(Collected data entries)
▬▬▬

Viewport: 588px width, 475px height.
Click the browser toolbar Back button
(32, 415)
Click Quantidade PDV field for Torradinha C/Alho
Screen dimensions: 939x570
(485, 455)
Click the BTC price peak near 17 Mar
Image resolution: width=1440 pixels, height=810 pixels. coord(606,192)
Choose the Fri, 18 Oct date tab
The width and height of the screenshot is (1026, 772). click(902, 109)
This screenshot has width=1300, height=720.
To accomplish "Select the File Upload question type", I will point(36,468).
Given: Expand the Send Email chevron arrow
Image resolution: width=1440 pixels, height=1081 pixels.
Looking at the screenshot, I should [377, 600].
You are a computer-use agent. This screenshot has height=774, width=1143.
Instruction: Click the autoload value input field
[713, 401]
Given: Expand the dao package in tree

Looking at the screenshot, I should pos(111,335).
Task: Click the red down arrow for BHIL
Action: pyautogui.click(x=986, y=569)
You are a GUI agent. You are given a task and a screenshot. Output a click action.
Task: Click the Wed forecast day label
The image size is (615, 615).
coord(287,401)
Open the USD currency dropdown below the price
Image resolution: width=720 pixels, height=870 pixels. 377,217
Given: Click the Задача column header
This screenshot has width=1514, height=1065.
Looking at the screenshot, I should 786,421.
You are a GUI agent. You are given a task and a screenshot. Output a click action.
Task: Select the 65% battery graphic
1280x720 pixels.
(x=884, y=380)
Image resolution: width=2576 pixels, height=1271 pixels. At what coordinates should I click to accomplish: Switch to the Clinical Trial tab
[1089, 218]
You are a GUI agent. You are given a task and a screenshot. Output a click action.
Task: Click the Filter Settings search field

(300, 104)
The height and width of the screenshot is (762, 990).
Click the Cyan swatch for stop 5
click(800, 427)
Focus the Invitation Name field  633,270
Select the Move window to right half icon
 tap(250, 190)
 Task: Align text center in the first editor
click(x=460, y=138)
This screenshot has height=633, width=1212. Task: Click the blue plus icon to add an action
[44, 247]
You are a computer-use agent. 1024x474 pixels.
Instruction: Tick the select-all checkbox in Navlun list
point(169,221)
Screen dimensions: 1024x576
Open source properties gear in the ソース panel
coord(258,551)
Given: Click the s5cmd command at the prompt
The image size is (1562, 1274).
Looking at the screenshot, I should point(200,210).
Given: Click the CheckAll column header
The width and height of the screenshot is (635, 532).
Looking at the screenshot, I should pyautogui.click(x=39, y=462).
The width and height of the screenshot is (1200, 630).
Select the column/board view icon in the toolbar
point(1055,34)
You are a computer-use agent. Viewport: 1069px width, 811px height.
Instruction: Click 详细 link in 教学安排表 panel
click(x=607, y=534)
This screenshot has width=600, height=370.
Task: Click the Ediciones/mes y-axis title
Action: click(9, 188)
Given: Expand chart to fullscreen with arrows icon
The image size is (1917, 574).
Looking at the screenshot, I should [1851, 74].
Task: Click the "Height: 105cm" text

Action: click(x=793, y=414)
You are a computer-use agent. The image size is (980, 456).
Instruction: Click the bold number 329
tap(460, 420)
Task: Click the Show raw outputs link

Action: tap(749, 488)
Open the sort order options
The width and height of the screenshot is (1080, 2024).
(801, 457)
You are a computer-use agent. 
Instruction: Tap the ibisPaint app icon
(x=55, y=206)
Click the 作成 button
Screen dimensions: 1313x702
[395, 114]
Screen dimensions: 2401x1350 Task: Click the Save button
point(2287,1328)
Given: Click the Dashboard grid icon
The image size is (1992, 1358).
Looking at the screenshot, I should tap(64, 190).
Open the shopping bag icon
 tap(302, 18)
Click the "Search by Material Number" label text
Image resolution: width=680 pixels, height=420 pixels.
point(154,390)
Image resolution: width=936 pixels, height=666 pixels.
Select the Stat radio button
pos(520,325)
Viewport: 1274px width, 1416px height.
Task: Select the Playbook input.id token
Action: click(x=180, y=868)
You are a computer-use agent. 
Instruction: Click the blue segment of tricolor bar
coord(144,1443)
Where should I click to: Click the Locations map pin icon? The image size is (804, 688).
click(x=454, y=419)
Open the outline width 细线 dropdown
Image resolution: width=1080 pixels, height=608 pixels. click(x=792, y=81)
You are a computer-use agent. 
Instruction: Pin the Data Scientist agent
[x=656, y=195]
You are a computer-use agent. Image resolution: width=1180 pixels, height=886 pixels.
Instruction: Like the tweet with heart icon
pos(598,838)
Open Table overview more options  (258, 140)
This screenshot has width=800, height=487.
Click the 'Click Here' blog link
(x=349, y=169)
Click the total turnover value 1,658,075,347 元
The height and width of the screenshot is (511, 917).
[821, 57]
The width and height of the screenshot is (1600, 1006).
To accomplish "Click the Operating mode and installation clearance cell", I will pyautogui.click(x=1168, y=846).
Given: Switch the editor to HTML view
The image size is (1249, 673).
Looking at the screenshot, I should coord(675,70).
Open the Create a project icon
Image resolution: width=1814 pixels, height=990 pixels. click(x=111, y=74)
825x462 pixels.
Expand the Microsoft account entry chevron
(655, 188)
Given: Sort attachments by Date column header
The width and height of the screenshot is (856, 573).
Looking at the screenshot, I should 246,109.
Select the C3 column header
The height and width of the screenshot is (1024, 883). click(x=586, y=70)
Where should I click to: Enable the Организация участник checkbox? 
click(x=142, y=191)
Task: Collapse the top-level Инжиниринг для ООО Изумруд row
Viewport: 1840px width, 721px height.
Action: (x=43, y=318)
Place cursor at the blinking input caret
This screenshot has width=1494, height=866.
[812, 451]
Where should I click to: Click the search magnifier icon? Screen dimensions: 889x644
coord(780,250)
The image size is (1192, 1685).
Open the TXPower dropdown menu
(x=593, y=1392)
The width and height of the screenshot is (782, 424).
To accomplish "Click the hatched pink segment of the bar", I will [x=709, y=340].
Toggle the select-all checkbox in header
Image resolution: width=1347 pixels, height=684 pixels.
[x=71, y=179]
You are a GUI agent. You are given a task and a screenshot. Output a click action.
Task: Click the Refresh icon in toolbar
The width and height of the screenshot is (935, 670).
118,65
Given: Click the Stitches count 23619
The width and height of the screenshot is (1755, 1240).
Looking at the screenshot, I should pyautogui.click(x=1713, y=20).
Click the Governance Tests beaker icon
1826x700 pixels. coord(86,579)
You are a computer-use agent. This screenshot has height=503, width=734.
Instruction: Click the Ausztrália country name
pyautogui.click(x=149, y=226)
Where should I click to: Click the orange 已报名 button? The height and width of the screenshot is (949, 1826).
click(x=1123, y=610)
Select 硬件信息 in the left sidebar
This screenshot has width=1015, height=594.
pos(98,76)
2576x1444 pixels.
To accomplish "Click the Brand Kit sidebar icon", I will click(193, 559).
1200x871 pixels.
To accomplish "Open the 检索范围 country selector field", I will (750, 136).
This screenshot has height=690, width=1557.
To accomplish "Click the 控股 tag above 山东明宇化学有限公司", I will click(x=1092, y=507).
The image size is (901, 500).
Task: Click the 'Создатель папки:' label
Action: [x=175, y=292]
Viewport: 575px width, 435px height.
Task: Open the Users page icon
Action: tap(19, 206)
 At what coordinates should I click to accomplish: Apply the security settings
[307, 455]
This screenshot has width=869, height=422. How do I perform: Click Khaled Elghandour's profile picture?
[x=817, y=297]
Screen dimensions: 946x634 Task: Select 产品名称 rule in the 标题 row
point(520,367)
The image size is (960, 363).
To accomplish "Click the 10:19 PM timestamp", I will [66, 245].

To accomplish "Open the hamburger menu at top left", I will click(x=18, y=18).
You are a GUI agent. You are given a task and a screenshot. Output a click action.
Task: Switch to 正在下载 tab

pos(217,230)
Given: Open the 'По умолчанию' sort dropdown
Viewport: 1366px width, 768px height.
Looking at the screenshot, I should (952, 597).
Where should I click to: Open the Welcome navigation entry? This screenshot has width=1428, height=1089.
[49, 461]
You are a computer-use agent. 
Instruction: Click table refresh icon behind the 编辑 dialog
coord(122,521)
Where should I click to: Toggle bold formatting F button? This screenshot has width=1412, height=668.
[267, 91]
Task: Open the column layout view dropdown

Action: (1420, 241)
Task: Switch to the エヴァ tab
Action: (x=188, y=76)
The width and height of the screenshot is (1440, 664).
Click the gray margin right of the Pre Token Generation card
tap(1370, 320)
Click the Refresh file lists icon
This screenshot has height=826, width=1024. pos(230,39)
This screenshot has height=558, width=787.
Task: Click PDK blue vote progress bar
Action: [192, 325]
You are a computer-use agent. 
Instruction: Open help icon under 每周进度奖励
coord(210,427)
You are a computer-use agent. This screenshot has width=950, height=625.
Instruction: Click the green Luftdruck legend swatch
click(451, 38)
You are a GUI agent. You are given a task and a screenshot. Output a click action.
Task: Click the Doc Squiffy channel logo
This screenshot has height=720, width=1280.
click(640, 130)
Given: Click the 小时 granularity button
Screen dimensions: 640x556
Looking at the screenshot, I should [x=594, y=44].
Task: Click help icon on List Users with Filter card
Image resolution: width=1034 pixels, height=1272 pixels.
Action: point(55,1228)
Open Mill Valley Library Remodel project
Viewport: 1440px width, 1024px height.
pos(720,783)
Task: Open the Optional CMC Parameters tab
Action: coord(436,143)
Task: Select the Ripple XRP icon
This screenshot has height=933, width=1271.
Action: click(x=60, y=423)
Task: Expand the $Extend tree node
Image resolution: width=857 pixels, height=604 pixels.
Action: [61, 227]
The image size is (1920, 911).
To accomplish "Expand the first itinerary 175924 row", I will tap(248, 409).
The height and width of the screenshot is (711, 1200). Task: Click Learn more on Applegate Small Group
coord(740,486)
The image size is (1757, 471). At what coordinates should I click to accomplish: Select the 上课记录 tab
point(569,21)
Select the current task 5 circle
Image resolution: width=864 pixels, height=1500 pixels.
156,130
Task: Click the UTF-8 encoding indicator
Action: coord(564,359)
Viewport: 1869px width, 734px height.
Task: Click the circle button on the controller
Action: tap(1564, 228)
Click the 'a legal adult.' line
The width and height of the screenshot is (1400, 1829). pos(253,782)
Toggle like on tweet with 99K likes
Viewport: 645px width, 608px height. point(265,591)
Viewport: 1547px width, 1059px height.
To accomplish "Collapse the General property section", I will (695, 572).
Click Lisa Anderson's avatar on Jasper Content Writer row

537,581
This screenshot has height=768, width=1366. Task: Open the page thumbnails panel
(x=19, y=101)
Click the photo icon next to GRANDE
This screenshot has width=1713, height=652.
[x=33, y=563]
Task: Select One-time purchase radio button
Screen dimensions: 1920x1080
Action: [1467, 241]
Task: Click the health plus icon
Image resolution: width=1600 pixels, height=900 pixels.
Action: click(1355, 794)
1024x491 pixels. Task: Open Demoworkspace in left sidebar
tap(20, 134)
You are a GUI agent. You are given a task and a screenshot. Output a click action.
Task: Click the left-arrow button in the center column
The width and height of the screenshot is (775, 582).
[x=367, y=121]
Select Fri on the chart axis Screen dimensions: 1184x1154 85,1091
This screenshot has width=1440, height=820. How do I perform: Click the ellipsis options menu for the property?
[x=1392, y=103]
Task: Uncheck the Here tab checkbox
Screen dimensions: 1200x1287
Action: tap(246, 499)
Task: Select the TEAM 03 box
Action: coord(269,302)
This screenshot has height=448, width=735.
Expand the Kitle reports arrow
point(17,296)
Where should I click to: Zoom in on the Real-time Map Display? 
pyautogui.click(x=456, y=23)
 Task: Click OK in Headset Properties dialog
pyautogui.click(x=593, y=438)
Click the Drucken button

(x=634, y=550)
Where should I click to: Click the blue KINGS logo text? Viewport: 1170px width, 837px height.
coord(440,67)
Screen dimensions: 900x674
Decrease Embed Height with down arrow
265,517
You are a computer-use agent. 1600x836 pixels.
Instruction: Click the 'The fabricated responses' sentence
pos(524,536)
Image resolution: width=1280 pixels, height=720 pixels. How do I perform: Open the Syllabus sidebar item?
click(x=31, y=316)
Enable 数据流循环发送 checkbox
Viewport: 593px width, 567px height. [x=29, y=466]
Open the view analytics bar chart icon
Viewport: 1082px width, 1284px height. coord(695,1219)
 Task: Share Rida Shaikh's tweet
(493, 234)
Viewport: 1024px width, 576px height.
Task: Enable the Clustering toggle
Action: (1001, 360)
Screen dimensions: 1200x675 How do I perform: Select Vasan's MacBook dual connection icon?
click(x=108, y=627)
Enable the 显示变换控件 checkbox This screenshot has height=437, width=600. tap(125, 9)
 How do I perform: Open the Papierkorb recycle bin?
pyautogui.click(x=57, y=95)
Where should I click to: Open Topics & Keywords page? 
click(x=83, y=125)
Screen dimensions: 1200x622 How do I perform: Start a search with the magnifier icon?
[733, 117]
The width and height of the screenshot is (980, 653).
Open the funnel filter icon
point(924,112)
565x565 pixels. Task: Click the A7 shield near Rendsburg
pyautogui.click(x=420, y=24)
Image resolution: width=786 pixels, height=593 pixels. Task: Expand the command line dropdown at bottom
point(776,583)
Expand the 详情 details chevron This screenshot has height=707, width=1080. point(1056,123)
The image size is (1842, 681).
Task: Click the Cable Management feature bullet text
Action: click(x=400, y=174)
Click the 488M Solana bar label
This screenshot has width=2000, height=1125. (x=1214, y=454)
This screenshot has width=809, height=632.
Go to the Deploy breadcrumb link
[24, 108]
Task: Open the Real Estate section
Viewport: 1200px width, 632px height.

▬▬▬

== TASK ITEM ==
Set down verbatim only the lines between the start of the data above and the line with "Given: Expand the Send Email chevron arrow", both boundaries included.

== TASK RESULT ==
Viewport: 588px width, 475px height.
Click the browser toolbar Back button
(32, 415)
Click Quantidade PDV field for Torradinha C/Alho
Screen dimensions: 939x570
(485, 455)
Click the BTC price peak near 17 Mar
Image resolution: width=1440 pixels, height=810 pixels. coord(606,192)
Choose the Fri, 18 Oct date tab
The width and height of the screenshot is (1026, 772). click(902, 109)
This screenshot has width=1300, height=720.
To accomplish "Select the File Upload question type", I will point(36,468).
Given: Expand the Send Email chevron arrow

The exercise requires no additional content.